I left the bridge and ran across to the Discovery Center to try and reach authorities. No luck. When I ran back ,the kid was gone. But two others were nearby. I warned them off, then jumped on my bicycle, heading for the USGS Conte Lab two miles away. I leaned on the buzzer, asking for Micah Kieffer or the lab’s science team manager, Brett Towler. Brett was in his office. He pulled up a satellite zoom and I pointed out the stranding pool. I said I’d head back there while he found Micah and called Firstlight.

But a storm loomed. So, when a Greenfield bus appeared, I jumped on. At home, I grabbed binoculars and hopped in the car. But when I ran out on the riverbed, thunder stopped me. Walking back to the bridge I found FirstLight’s Steve Leach. “Yup, it’s a sturgeon.” We went over for a look. Barring weather, they’d do a rescue. “It should take maybe an hour,” he said. It began to pour.

Heading home, I still had no documenting photos. A new stranding would be important for agency records, and the public should be aware. Though soggy, I stopped by the Recorder and told photographer Paul Franz a sturgeon rescue should be happening, in maybe an hour.
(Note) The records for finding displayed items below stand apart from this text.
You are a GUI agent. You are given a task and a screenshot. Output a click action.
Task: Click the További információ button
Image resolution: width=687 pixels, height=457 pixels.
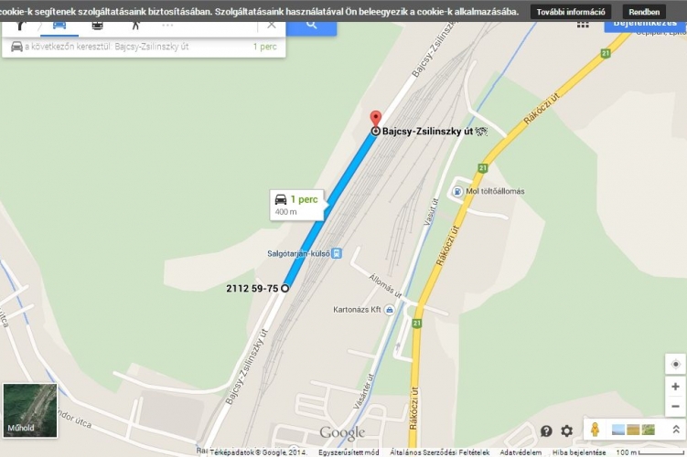pyautogui.click(x=571, y=12)
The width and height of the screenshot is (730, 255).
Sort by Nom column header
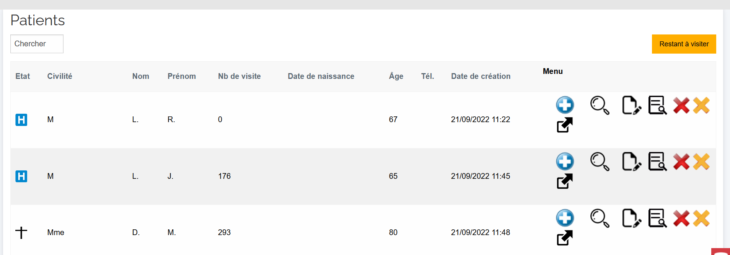140,76
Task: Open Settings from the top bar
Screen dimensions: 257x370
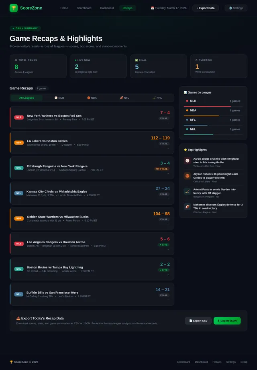Action: tap(236, 8)
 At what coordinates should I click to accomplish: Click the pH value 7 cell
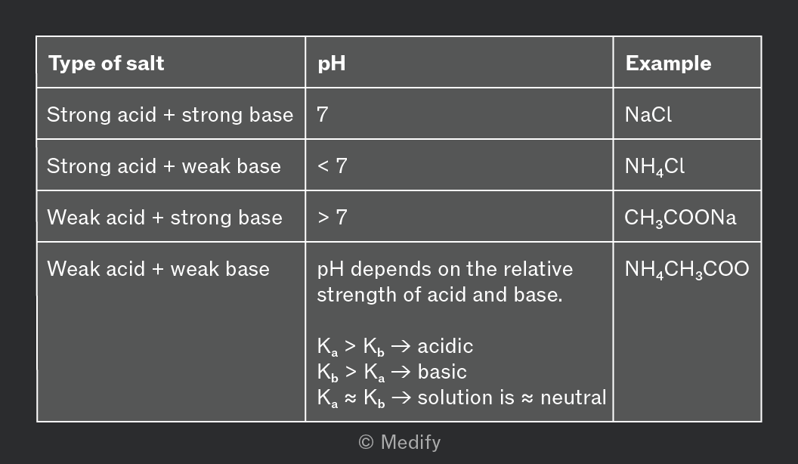point(459,113)
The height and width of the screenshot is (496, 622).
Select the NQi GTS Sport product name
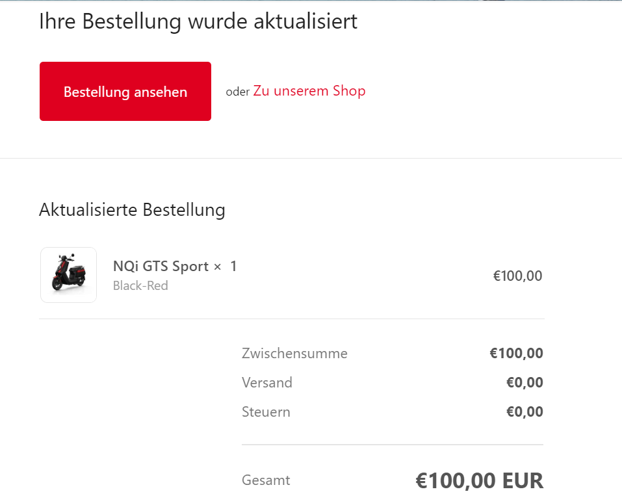click(x=161, y=267)
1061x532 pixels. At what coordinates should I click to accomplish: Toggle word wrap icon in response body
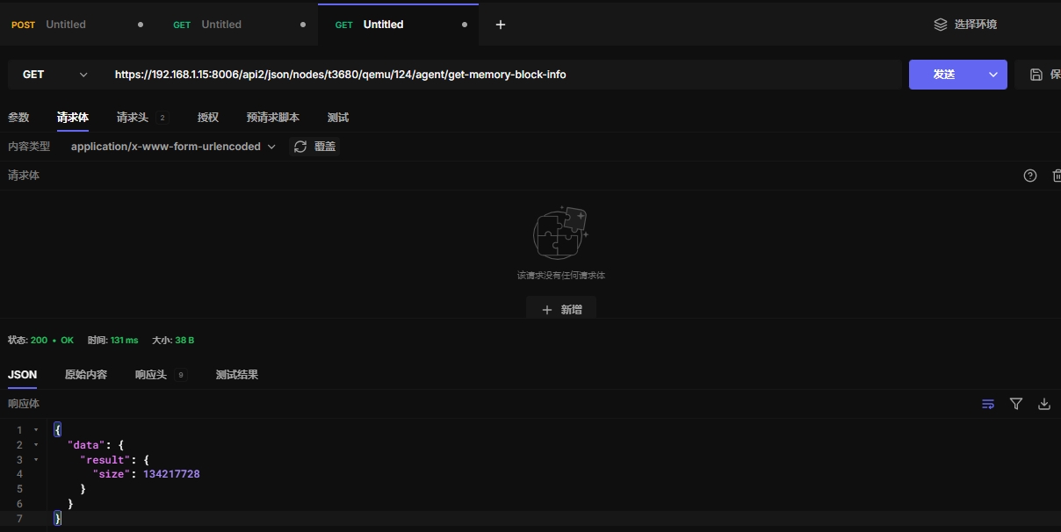click(x=988, y=404)
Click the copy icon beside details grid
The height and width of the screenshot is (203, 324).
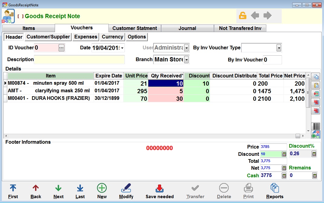pyautogui.click(x=316, y=77)
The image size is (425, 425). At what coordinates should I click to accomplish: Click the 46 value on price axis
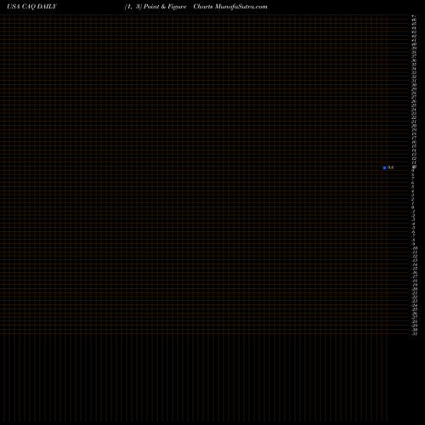(x=414, y=20)
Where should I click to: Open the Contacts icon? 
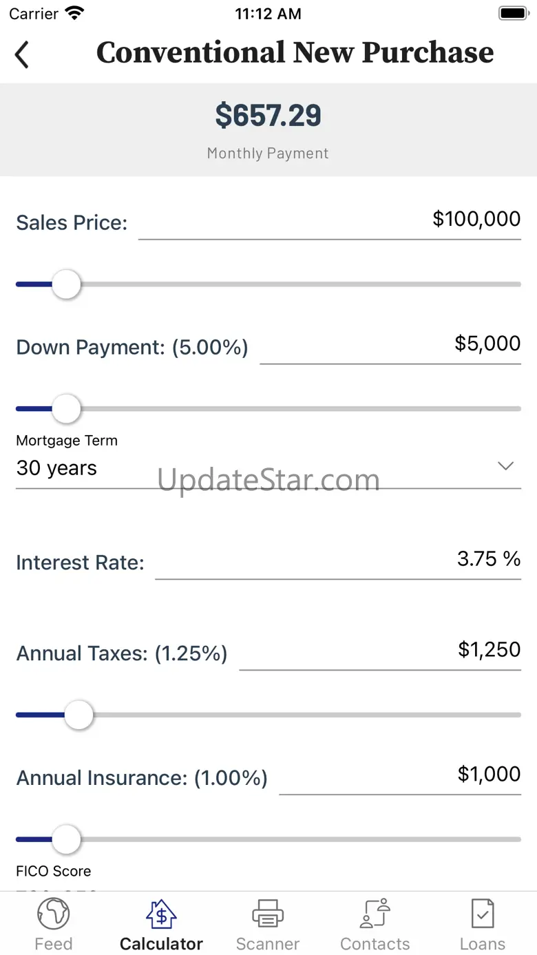pyautogui.click(x=375, y=915)
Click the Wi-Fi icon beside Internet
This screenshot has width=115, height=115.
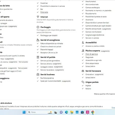(x=38, y=17)
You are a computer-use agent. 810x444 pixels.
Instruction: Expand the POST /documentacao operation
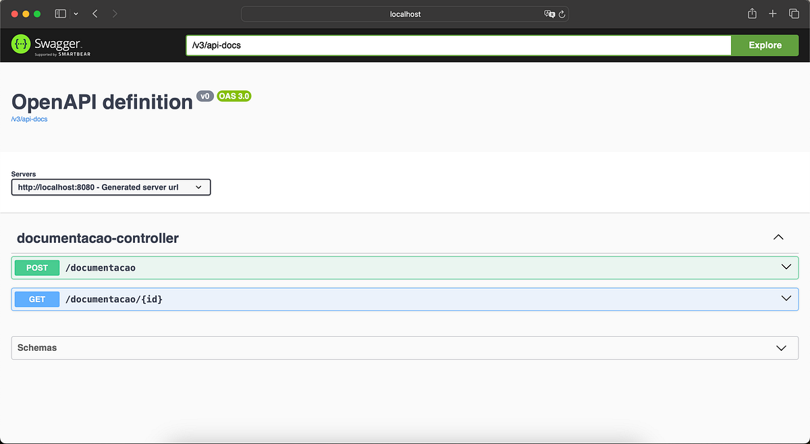tap(785, 267)
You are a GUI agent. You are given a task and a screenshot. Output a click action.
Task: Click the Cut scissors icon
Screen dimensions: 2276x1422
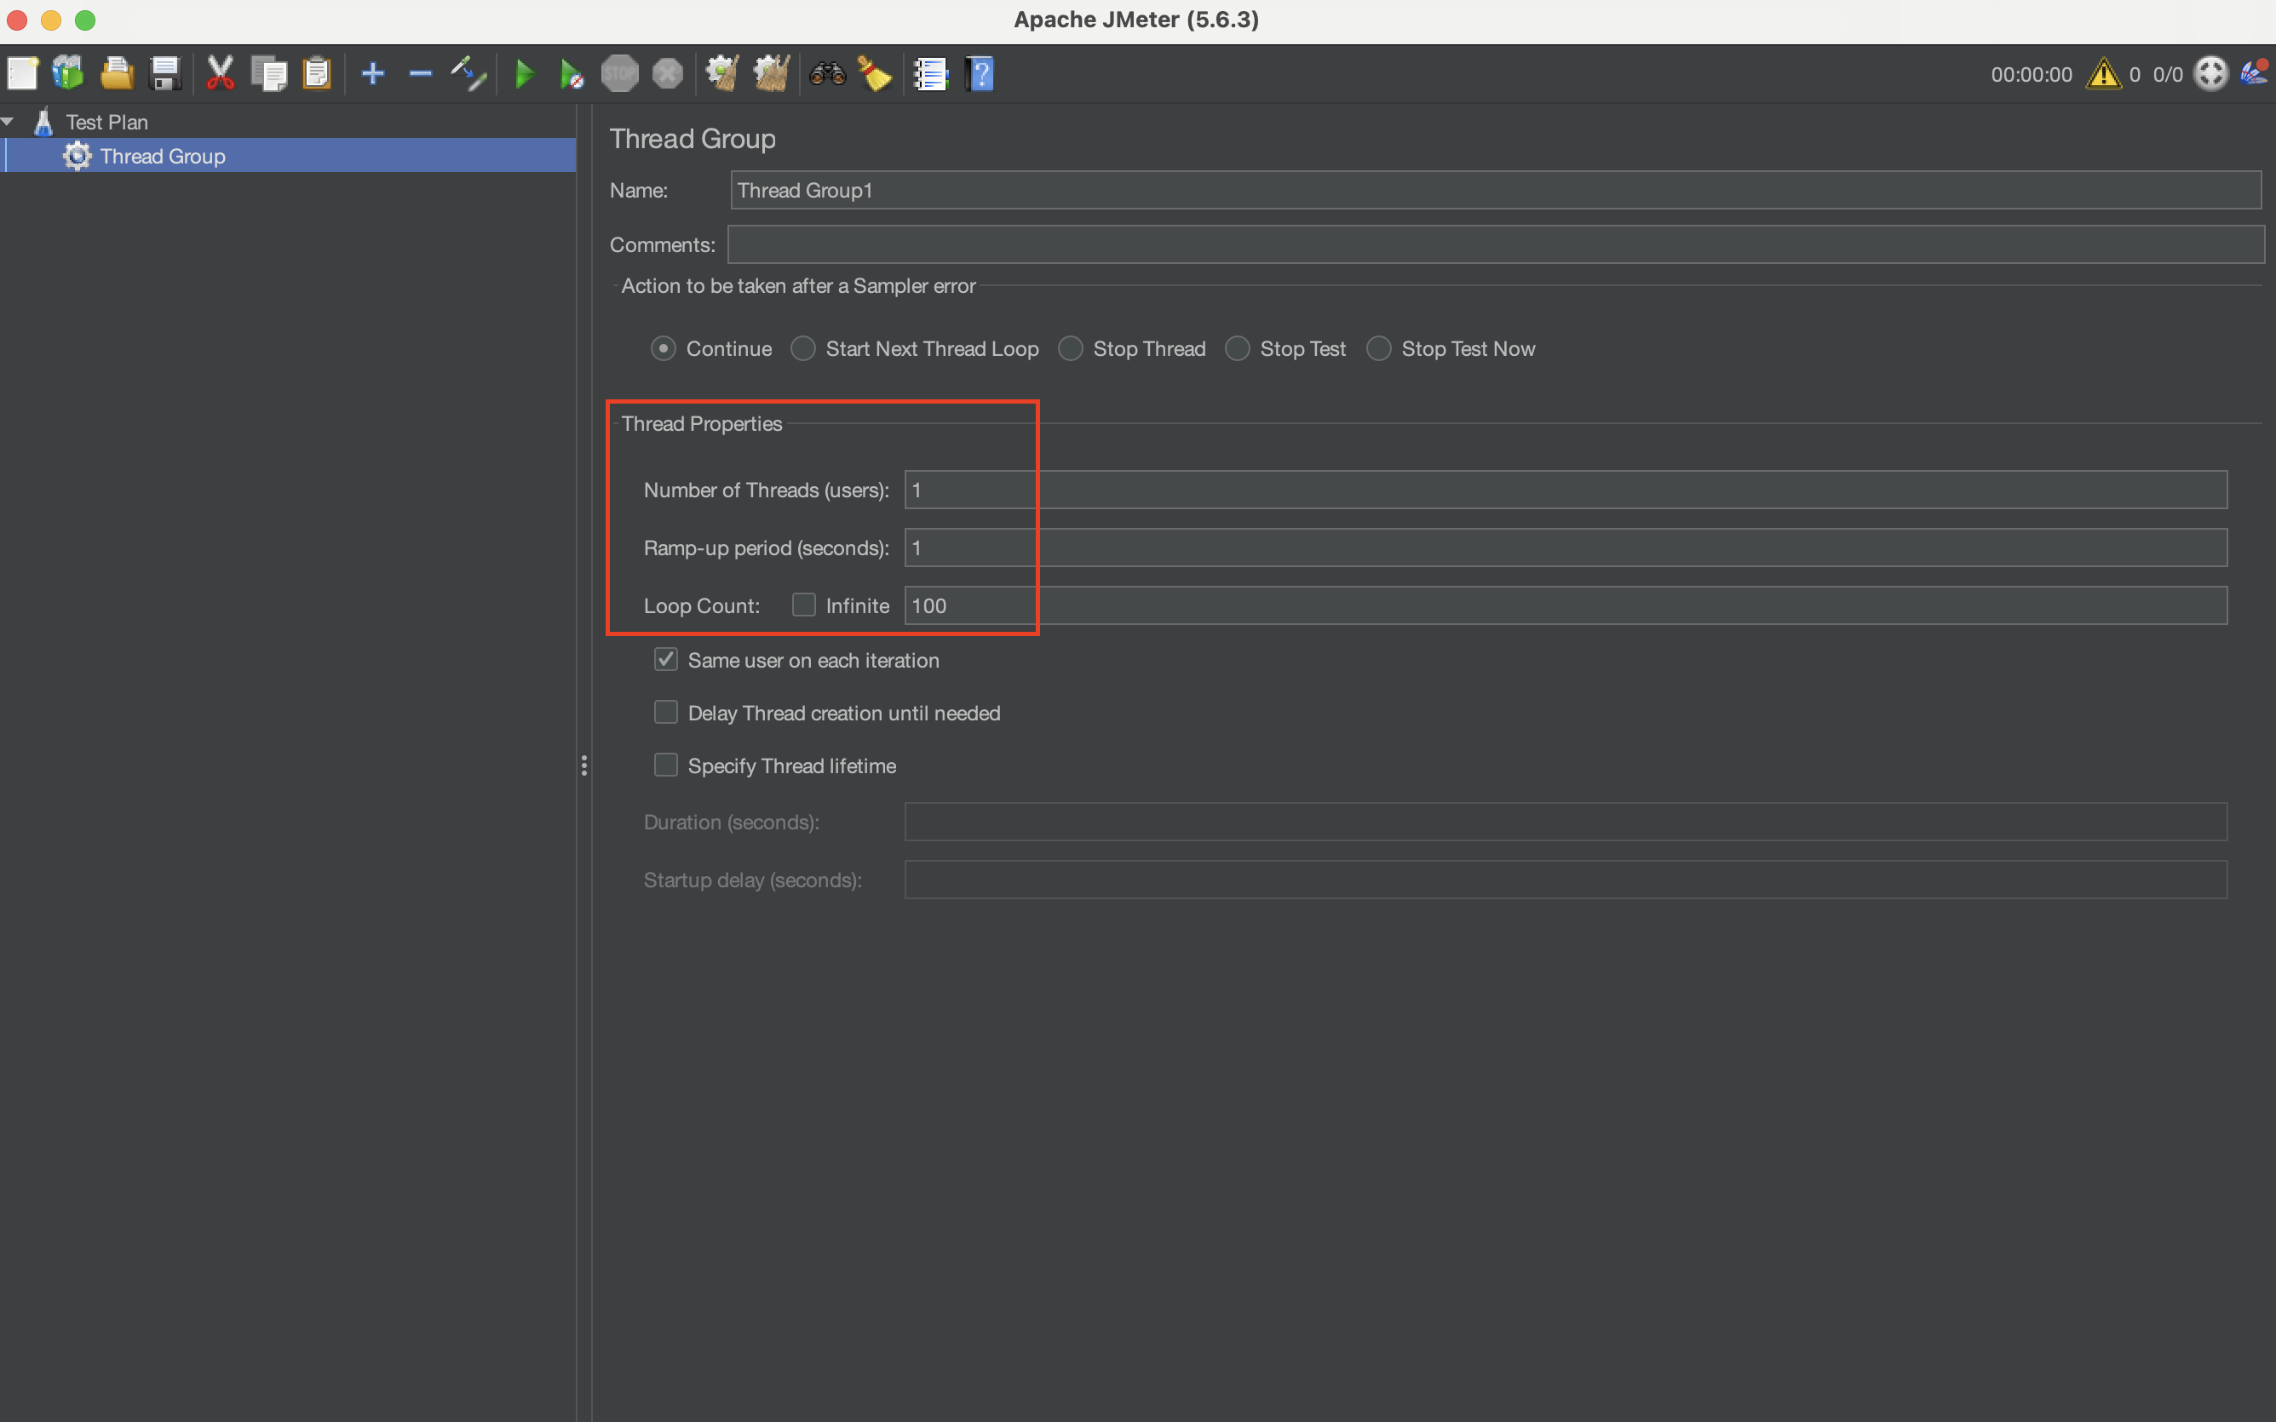coord(220,73)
After changing at home, I thought, “I’d like to see it freed.” This time I found Franz on the bridge. “Did you see the sturgeon?” I asked. “Couldn’t find it.” “Come on, I’ll show you.” The storm had ended. The fish swam slowly in its murky prison. Paul took pictures. At around 6:30 p.m. it became clear there’d be no evening rescue.

At 7:35 a.m. the next morning, I took photos as Micah Kieffer and Steve Leach netted the fish. Kieffer tagged it, then Leach walked it down to a narrow lower pool, toward a thin flow washing into the emptied bed off the canal.

As to theories regarding this stranding, I’ll go with a principle first related to me by Boyd Kynard. Known as Occam’s razor, it holds that the simplest explanation is the one most likely to prove true. An endangered fish was swimming in its home river here. Then, the river flow was abruptly cut, leaving no flow and no escape toward a tiny pool below a shuttered dam.

No $1,000 fines should be levied on these de-rivered sturgeon. “Occam” finds them not responsible.

Karl Meyer lives in Greenfield. He is a member of the Society of Environmental Journalists.